The Committee reviewed the results of SHARP, which involved more than 9,000 patients, about two-thirds of whom were pre-dialysis and one-third was undergoing dialysis at study entry. SHARP studied the effect of the ezetimibe/simvastatin 10/20 mg combination tablet (VYTORIN) compared to placebo on the occurrence of major cardiovascular events in patients who, on average, had advanced or end stage chronic kidney disease and who did not have a history of heart attack or coronary revascularization, such as heart bypass surgery. The results of SHARP were published in the June 9 issue of The Lancet.

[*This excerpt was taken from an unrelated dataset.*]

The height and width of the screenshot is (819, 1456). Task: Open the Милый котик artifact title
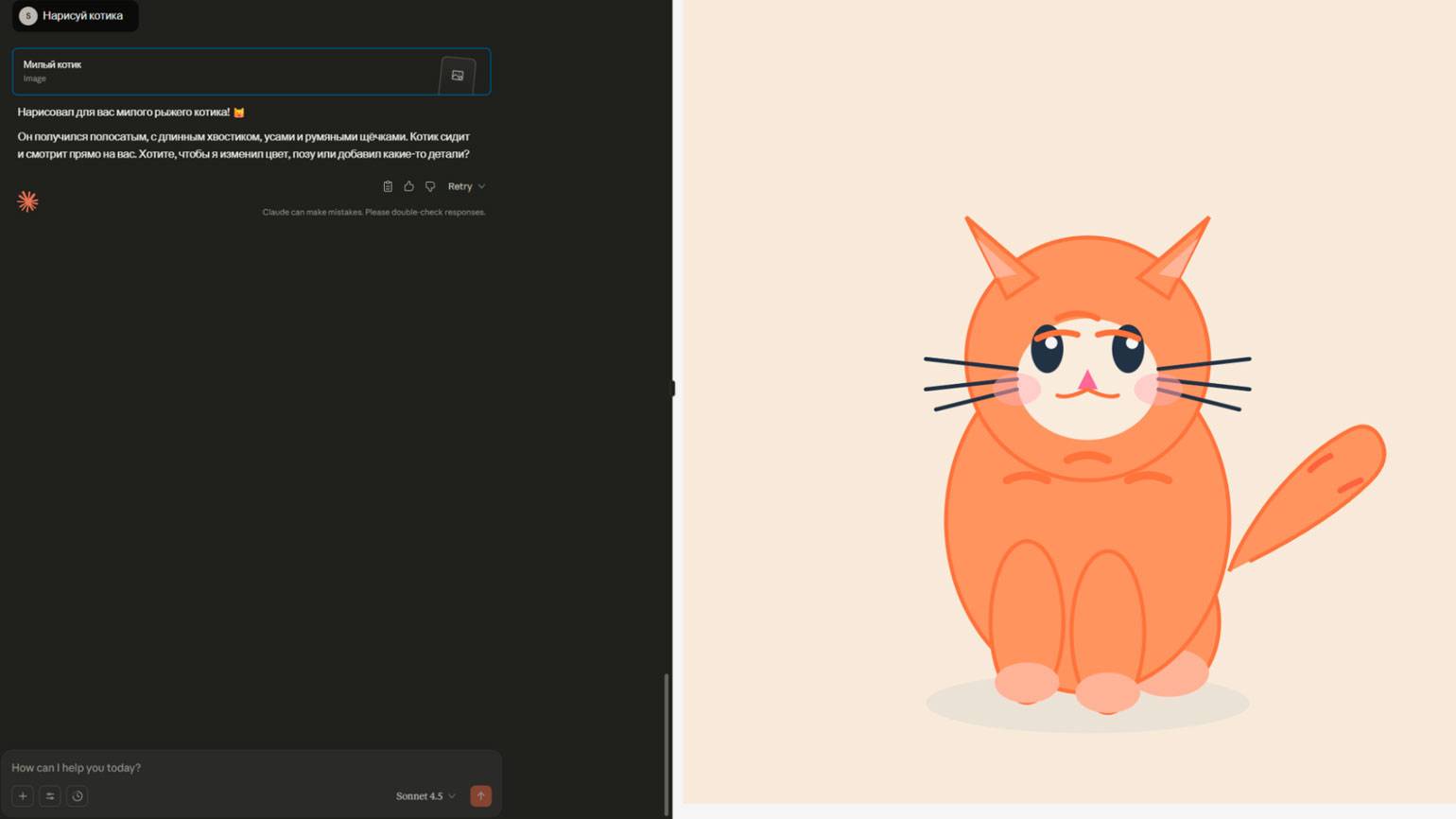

Important information about VYTORIN (ezetimibe/simvastatin)
VYTORIN contains 2 active ingredients: ezetimibe and simvastatin. VYTORIN is indicated as adjunctive therapy to diet for the reduction of total cholesterol, LDL cholesterol, apolipoprotein B, triglycerides, and non–HDL cholesterol and to increase HDL-C in patients with primary (heterozygous familial and nonfamilial) hyperlipidemia or mixed hyperlipidemia.
VYTORIN is not indicated to reduce major cardiovascular events in patients with chronic kidney disease. The prescribing information for VYTORIN currently states that no incremental benefit of VYTORIN on cardiovascular morbidity and mortality over and above that demonstrated for simvastatin has been established.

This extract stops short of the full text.